Modelling species distribution, both in space and in time, is usually easier when data about species occurrence are not affected by too many error sources. Undetected occurrences are a very common problem among those that may hinder species distribution models and they are more likely to happen than their positive counterpart, i.e. false occurrences, which may depend on species misidentification. While the first source of error depends on sampling design relative to species distribution, the second source only depends on the taxonomical skills supporting the modeler. As for studies on plankton species or assemblages, using molecular methods for species identification solves both problems, because false negatives and false positives are not likely to occur.

As a consequence, even a relatively small data set can support successful modelling if appropriate methods are selected for species identification. This is certainly the case with our study, because species occurrence data were obtained by molecular PCR analyses, which makes us especially confident about absence records. In fact, the latter can be regarded as real absence rather than as misidentification or undetected presence due to very low density of the target species. Confidence in species detection makes us also confident about the accuracy of our model.

This study was carried out for a single species over a relatively restricted area, but the selected approach can be easily applied elsewhere and at any spatial scale. Moreover, its methodological bases allow an easy application to the prediction of a wide range of different target species and this is the reason why RFs are rapidly becoming one of the most widely applied techniques in species-specific distribution modelling.

Our model allows to correctly classify more than 85% cases of presence or absence of A. minutum, with values of the K statistics as high as 0.7 for the test set. This result is certainly adequate for supporting an early warning that can be improved.

While the most common goal of any model is to provide accurate predictions, understanding the underlying ecological relationships is a very common secondary or even alternate objective.
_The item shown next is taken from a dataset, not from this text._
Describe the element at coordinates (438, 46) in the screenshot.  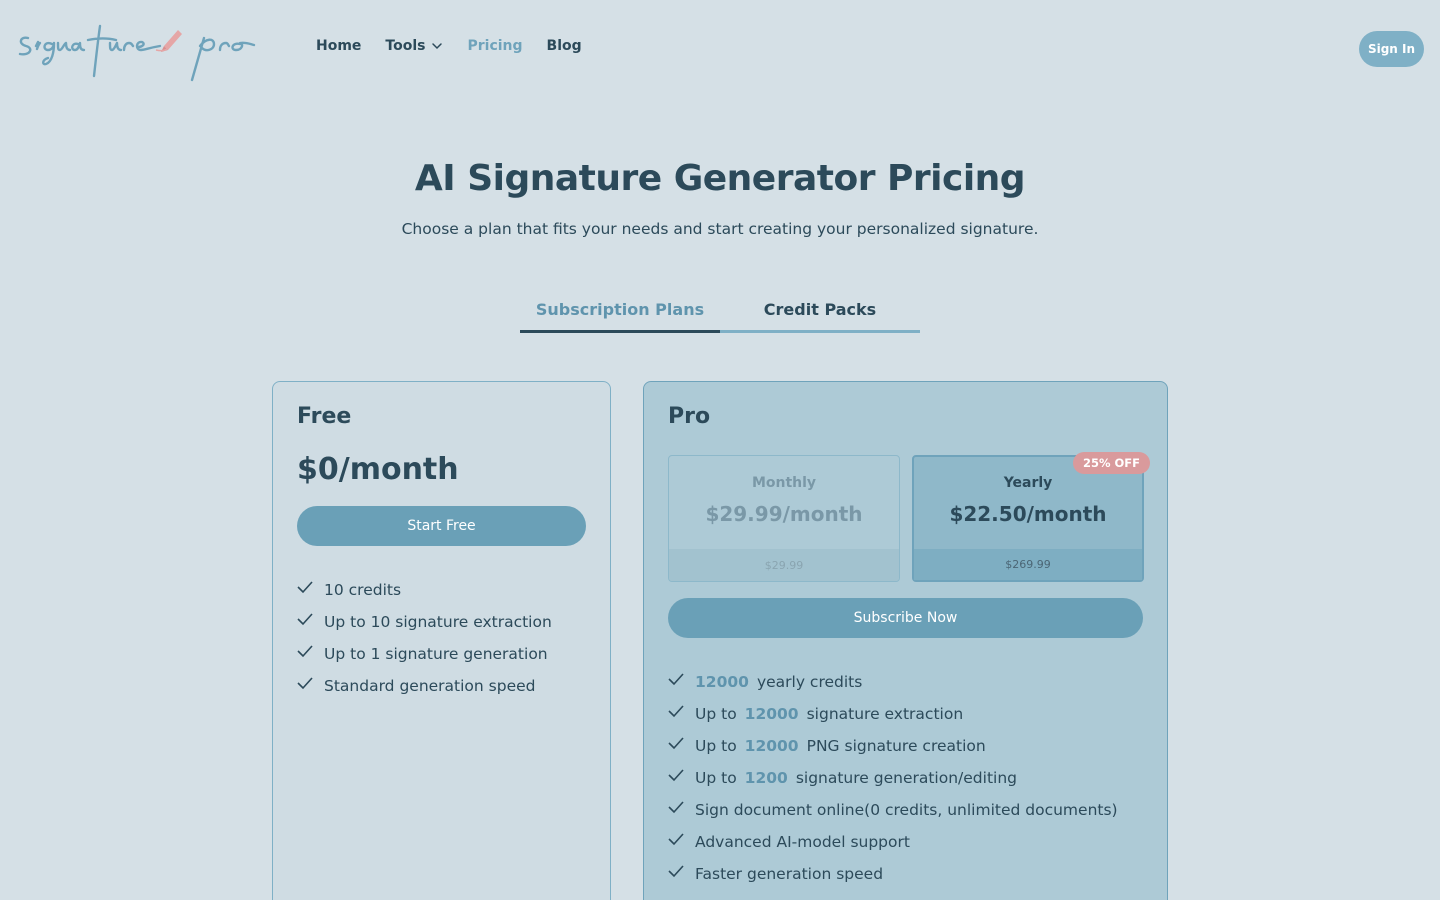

In our study, the focus was on the prediction of occurrence, but the importance of the predictive variables was assessed by means of the procedure based on the standardized errors in classification of out-of-bag records obtained from RF training. The assessment of the importance of each predictive variable is obviously based on the available data set only, which can be restricted to a limited number of environmental conditions or to limited sequence of events in a more complex time series. From a purely theoretical viewpoint, however, day of the year, sea surface temperature, wind maximum speed and oxygen concentration and saturation are very likely to be associated to conditions in which A. minutum is more frequently found. Needless to say, that association is a fact at local space and time scale and just a hypothesis to be tested at larger scale, as often happens when ecological inferences are based on real data sets.
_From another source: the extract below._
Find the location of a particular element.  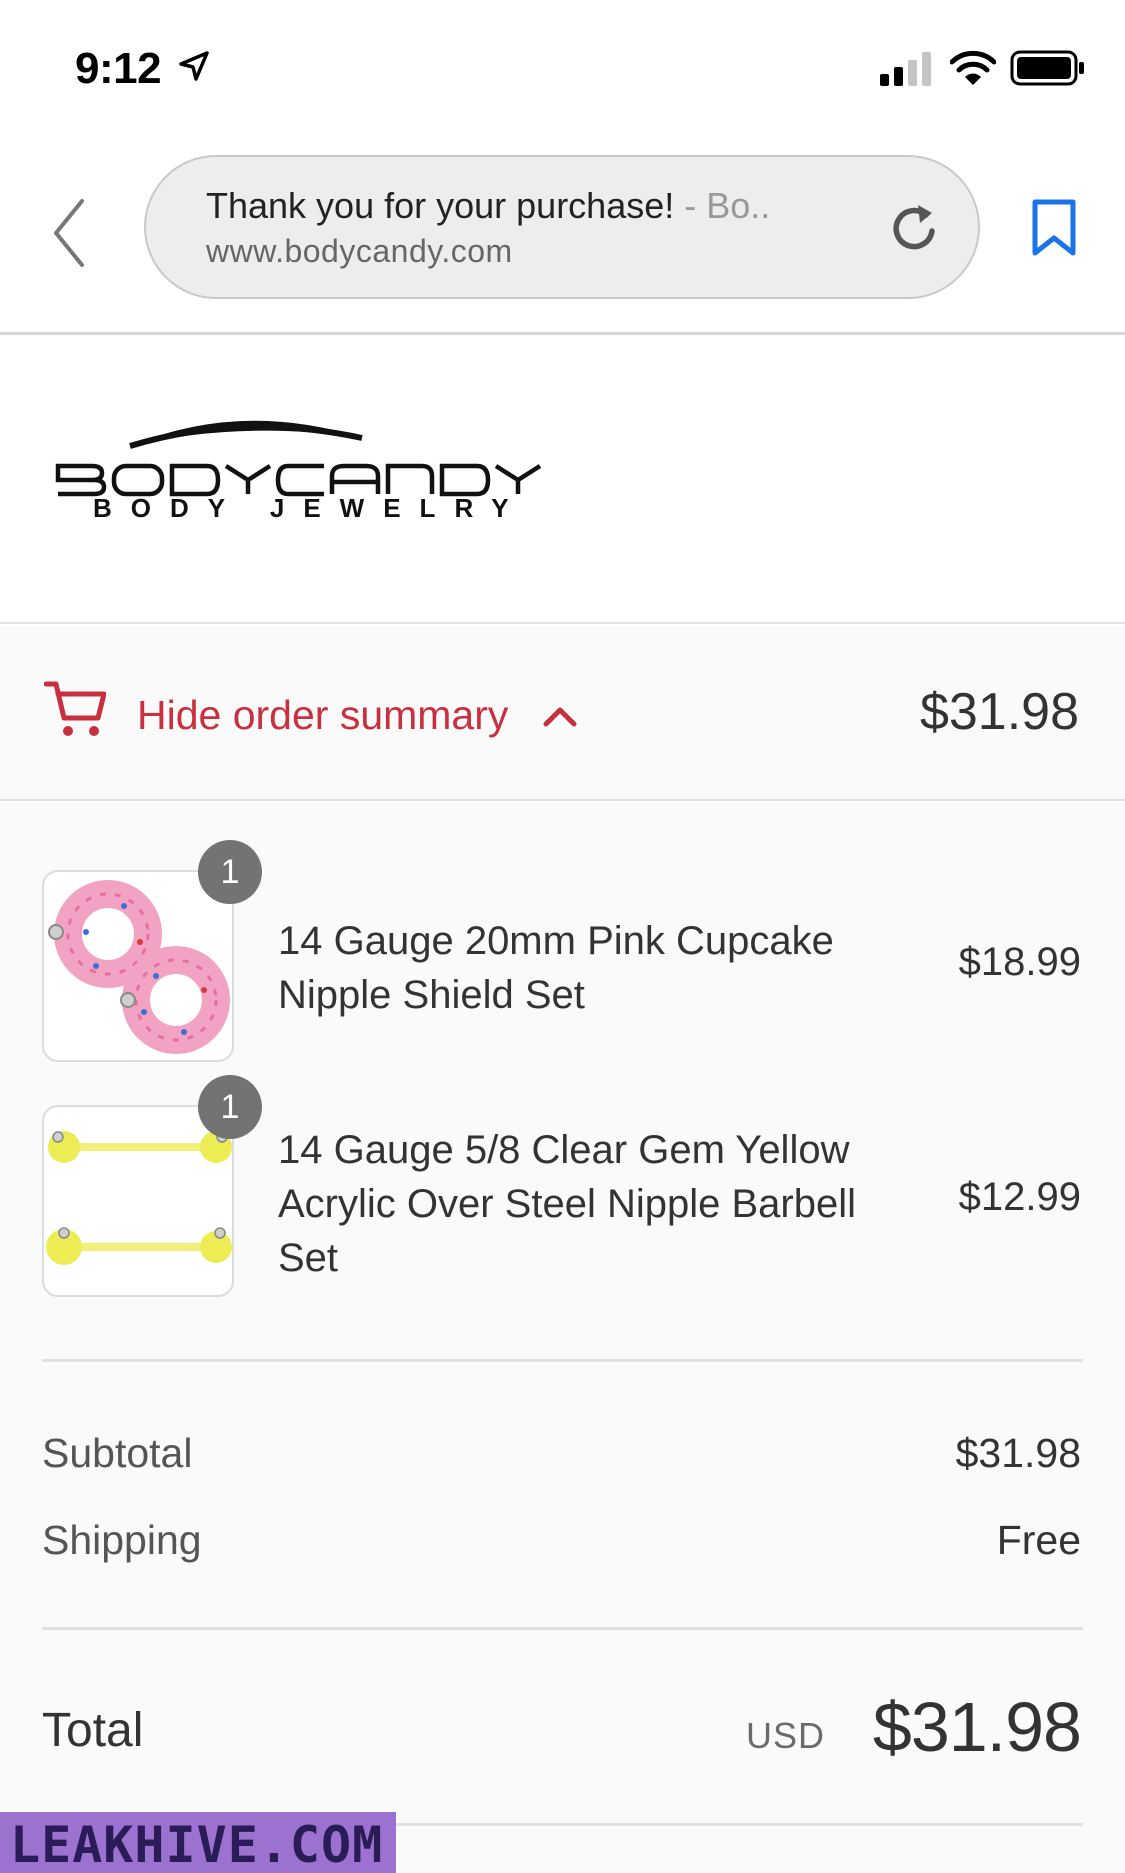

hide-order-summary-label: Hide order summary is located at coordinates (322, 716).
Our model, however, will certainly play a role in predicting, and possibly better understanding, HABs, although it can only help to identify environmental conditions that might favor HABs, not the actual occurrence of those phenomena. As a matter of fact, we still do not have enough data as to try to understand and possibly modelling what triggers a HAB, but our model is certainly able to point out the conditions that are necessary, although not sufficient, to support that type of event. From this viewpoint, machine learning approaches seem particularly promising because they can be easily updated and optimized as soon as new data become available, thus providing useful support to human experts in HAB risk assessment.